We’d never were going to be able to get away from the fact that at the end of the day this is a movie that celebrates this character. But I wanted to make sure we left the rough edges he really had in real life and that his character would’ve naturally had. I wanted to leave those intact. And so it was important to have, for example, the scene with Elisabeth Moss in the film because she’s someone who’s not charmed by him. And for that brief moment, we get to see someone who has been harmed and hurt. And in that moment, hopefully, you take into consideration the fact that he’s been lying to Sissy Spacek from day one. From the very first scene, he’s been lying to her face and we never call him on it.
We never punish the character for that but it’s just important to acknowledge it. And I think had we called him on it, the movie wouldn’t have worked as well because again, it’s Robert Redford, you’re still going to love him. But it’s important just to leave those rough edges and to acknowledge them.
The spectre of “Redford’s last movie” hangs over this. So much about this is celebrating him as you say, but how long have you known that was going to be the case? And what shadow does that cast over the film’s release for you?
I’ve known what’s been on his mind since before he started shooting it.

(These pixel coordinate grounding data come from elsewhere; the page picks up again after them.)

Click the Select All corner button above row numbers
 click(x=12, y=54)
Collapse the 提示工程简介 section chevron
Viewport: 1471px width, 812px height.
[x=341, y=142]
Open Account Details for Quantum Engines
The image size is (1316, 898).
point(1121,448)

He talked about it a bit before we began production. And I didn’t let it influence the film-making process at all. But earlier this summer we got together at the Sundance Lounge in Utah and were just talking and he mentioned it again that he was planning to retire and that he was serious about it and he’s sticking to that.
I don’t know if he’ll continue to stick to it. Maybe he’ll get a script that he just can’t say no to. But I also know that he is at a point in his life where he doesn’t want to sit on set all day waiting for a crew to set up the lights. And so I had to think about that and it does colour the movie for me now. It didn’t colour while we were shooting it but now I can’t help but think about it. And I haven’t completely processed it yet.
I don’t know when I will but I certainly am grateful that he likes this movie enough to feel like he can hang up his hat proudly with it. And that means a lot to me.
I presume that a lot of your time is probably being spent on questions around this stuff.
It’s the same with him. I think he didn’t realise that the second he announced that he was going to retire that’s all anyone would ask him about and I was like, “How could you not know that? Come on. You’re Robert Redford. You have to be aware that if you announce your retirement, everyone’s going to flip out.”